Training is a two-player game:
- the Generator maps random noise and class label to fake MNIST images corresponding to the indicated label
- the Discriminator receives an image and its label and outputs a score (logit) for real vs fake.

At each iteration:
- Update D, by using real images from dataloader + fake images from the generator (G is not updated in this step)
- Update G, by using fake images only (D is not updated in this step)

You repeat this over multiple epochs. As D improves at spotting fakes, G is pushed to produce more realistic digits; as G improves, D must refine its decision boundary.

NOTE: take care that the number of batch images may be smaller than the batch size for the last batch... compute the real batch size at each iteration



In [None]:
epochs =

for epoch in range(1, epochs+1):
    for i, (real, y) in enumerate(loader):   # <-- get labels from the dataloader
        real = real.to(device)
        y = y.to(device)
        y_onehot = to_onehot(y, num_classes, device)
        b = real.size(0)

        # ======== Update D ========
        # put D in training mode and clear its gradient


        # 1. feed real images into D

        # label smoothing... create a set of labels 0.9 instead of 1.0
        # this discourages the discriminator from becoming overconfident
        # remember that BCEWithLogits takes as input logits and not discrete labels

        # 2. feed fake images into D (stop gradient through G)
        # note: use torch.no_grad() or G.detach()
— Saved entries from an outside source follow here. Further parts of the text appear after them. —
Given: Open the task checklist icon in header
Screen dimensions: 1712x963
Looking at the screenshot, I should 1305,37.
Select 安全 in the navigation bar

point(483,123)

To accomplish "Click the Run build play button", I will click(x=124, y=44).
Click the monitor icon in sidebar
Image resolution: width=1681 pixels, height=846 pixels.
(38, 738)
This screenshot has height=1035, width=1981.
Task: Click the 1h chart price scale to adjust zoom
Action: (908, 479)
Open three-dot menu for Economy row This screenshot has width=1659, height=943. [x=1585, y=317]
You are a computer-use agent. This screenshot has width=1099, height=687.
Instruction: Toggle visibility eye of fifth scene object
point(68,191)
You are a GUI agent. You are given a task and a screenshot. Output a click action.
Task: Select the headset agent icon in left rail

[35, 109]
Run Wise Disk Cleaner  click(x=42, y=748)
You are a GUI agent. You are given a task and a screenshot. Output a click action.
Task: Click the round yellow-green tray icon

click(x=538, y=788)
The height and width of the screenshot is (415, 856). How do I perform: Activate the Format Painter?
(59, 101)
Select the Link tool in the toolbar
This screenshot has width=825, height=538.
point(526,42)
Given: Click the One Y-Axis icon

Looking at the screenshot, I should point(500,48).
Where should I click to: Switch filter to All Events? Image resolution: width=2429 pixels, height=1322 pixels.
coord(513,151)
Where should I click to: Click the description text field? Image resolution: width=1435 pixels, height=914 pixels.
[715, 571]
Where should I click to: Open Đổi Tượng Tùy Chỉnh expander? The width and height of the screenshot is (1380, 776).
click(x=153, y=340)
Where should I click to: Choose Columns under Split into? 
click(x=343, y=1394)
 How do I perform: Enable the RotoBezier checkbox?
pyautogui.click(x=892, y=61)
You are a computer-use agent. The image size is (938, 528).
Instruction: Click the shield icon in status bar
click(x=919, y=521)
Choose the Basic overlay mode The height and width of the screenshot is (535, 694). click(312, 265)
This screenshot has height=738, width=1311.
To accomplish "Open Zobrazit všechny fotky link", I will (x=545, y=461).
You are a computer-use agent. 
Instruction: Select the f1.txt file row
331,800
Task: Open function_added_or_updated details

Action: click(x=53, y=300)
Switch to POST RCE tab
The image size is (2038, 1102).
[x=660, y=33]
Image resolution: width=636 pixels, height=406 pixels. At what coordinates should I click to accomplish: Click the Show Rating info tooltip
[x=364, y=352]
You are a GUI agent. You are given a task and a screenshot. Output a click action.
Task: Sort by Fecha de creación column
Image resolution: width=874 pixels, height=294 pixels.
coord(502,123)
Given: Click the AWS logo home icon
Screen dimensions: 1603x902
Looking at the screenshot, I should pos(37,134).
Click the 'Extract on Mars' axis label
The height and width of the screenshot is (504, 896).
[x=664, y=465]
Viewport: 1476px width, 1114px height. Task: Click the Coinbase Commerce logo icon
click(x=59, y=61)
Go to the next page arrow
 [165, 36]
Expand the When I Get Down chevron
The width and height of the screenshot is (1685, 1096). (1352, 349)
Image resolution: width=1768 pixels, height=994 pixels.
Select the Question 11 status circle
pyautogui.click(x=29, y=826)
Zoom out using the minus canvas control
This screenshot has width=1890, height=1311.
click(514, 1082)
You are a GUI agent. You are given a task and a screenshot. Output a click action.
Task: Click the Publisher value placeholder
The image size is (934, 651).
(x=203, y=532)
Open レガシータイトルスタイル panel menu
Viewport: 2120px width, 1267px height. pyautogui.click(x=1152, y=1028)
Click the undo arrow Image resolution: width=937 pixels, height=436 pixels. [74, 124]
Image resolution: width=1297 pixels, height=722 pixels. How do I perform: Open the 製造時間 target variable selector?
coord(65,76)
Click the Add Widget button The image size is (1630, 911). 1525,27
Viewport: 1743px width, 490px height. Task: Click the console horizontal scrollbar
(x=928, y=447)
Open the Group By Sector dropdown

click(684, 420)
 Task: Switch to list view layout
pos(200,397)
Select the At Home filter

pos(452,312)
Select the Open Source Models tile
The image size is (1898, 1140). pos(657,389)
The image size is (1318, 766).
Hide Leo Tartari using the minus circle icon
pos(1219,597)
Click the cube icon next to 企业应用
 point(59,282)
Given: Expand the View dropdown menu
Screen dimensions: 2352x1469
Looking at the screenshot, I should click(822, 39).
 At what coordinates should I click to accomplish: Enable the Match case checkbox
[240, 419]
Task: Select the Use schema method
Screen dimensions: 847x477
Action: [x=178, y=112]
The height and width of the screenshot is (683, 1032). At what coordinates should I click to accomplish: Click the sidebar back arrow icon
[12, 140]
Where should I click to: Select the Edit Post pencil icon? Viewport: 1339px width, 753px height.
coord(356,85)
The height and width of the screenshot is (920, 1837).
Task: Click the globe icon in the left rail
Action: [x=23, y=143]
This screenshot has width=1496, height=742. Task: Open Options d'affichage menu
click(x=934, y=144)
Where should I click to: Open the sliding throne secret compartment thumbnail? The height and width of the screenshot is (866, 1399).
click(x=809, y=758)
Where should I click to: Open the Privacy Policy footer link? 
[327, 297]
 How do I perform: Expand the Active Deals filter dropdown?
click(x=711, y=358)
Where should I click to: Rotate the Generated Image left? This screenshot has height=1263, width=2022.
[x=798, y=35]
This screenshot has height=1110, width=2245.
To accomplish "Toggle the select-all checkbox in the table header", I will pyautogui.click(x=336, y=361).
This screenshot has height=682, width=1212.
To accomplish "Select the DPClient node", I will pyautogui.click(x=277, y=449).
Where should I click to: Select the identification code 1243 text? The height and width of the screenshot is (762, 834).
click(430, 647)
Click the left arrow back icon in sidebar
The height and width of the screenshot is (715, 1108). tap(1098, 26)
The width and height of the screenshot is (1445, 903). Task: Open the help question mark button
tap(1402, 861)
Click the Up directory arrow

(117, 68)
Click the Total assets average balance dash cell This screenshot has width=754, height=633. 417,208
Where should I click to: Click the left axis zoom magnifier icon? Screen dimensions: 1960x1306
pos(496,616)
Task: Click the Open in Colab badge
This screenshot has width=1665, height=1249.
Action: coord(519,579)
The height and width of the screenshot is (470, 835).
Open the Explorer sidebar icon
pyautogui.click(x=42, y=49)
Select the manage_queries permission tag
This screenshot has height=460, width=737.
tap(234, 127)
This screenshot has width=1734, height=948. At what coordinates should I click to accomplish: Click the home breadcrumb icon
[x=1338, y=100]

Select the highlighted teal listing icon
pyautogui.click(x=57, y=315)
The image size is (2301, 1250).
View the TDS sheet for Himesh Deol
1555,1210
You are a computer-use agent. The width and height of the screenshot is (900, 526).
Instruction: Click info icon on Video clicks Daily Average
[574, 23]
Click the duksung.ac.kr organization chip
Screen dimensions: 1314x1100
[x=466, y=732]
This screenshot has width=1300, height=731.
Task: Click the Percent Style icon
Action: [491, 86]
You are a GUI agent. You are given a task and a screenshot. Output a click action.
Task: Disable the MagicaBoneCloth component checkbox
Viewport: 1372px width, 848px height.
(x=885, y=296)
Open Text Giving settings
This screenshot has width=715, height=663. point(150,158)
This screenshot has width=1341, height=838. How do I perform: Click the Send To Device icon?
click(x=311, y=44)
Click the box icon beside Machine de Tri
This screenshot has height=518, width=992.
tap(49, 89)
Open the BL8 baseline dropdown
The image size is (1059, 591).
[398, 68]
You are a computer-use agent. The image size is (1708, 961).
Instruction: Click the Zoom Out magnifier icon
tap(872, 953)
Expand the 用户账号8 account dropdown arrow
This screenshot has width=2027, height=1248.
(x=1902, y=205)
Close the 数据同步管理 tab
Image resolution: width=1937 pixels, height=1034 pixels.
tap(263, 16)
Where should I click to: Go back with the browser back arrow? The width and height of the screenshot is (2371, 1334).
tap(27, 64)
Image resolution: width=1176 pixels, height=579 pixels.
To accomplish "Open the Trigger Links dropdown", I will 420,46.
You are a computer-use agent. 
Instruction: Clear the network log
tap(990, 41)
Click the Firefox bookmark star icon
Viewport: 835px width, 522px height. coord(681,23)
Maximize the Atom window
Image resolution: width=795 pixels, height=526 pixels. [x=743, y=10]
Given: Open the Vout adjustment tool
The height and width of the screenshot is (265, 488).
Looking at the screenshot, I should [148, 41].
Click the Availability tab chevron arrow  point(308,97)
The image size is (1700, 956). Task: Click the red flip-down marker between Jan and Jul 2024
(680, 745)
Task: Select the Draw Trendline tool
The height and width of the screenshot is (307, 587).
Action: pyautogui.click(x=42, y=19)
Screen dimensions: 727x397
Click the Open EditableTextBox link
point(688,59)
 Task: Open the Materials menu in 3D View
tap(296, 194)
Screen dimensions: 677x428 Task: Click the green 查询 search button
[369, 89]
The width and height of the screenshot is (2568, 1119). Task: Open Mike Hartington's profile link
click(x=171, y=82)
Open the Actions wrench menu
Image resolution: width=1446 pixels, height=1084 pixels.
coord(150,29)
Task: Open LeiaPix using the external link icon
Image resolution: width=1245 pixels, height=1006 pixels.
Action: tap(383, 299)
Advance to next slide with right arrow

        # 3. compute loss and backprop for D

        # ======== Update G ========
        # put G intraining mode and zero its gradient


        # 1. feed fake images into D

        # 2. compute loss and backprop for G

        # ======== logging ========
        # log each 200 steps and show progress
        if (i % 200 == 0):
            clear_output(wait=True)
            print(f"[{epoch:02d}/{epochs:02d}] step {i:04d} | loss_D={loss_D.item():.3f}  loss_G={loss_G.item():.3f}")
            with torch.no_grad():
                G.eval()
                preview = G(fixed_z, fixed_y_onehot)
            show_grid(preview, title=f"Epoch {epoch} | Step {i} (by class rows)", nrow=num_classes)


    # epoch end: save a grid on disk and show progress
    with torch.no_grad():
        G.eval()
        preview = G(fixed_z, fixed_y_onehot)

    # before saving images, denormalizes them in [0,1]
    utils.save_image((preview+1)/2, f"samples/epoch_{epoch:02d}_cgan.png", nrow=num_classes)
    clear_output(wait=True)
    print(f"Saved: samples/epoch_{epoch:02d}_cgan.png")
    show_grid(preview, title=f"Epoch {epoch} (saved, conditional)", nrow=num_classes)